* Exercise data
————————
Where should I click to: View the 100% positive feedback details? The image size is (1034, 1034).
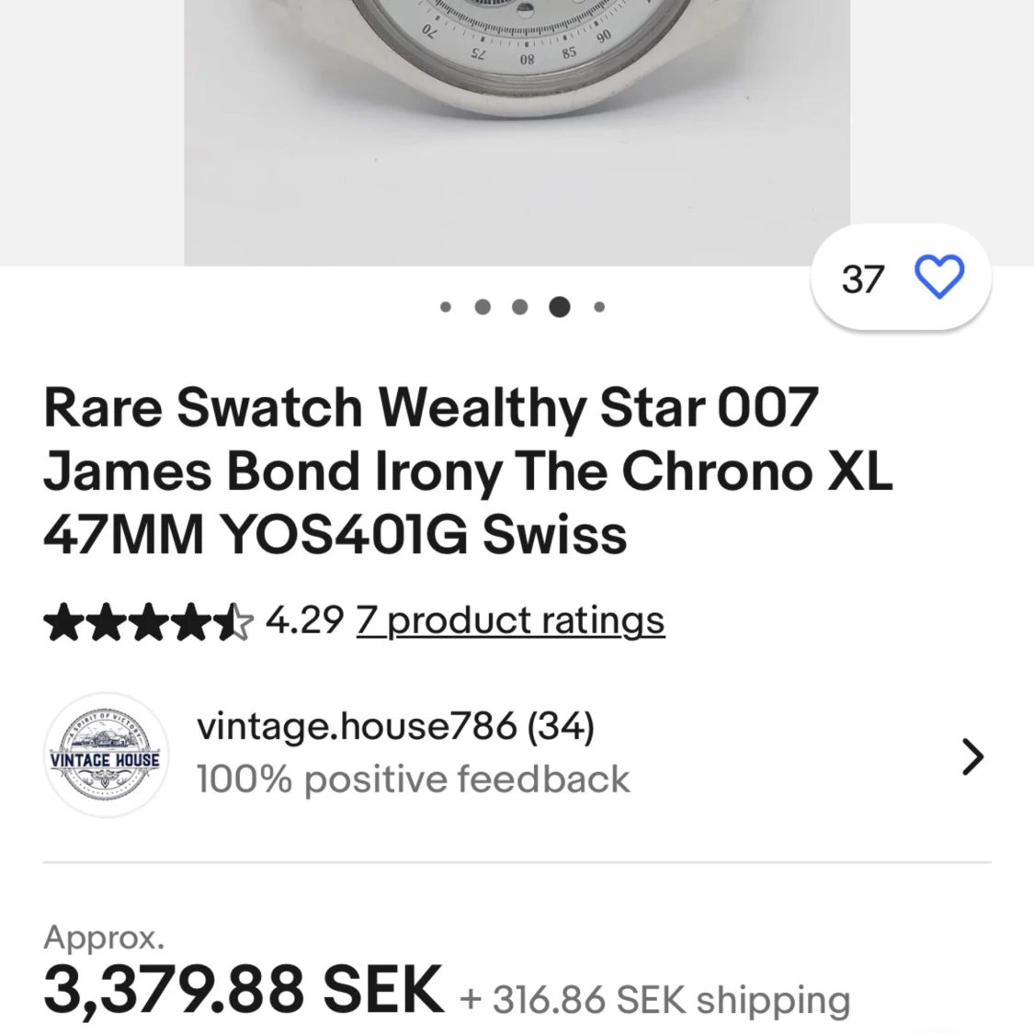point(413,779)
————————
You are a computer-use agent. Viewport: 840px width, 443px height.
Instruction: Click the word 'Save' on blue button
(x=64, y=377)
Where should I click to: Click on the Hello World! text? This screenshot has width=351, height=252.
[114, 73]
————————
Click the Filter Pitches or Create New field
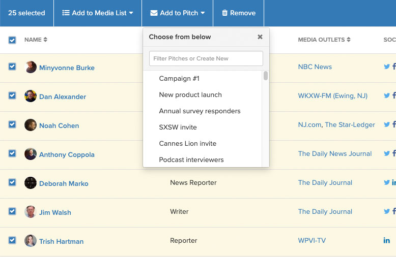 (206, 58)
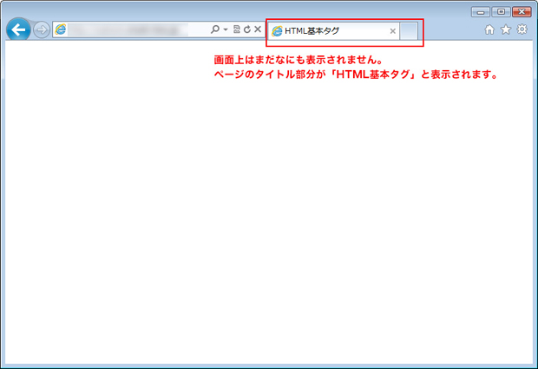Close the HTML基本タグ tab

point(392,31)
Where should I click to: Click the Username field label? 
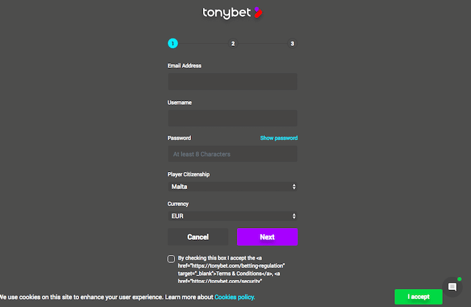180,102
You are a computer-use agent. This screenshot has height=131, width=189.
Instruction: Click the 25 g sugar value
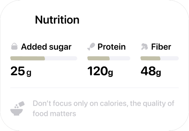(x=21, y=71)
————————
* Task item
Pull every line containing "computer" out of the material and copy it.

* Response to the exercise
You are a computer-use agent. Viewport: 840px width, 443px height.
You are a computer-use agent. This screenshot has height=131, width=189.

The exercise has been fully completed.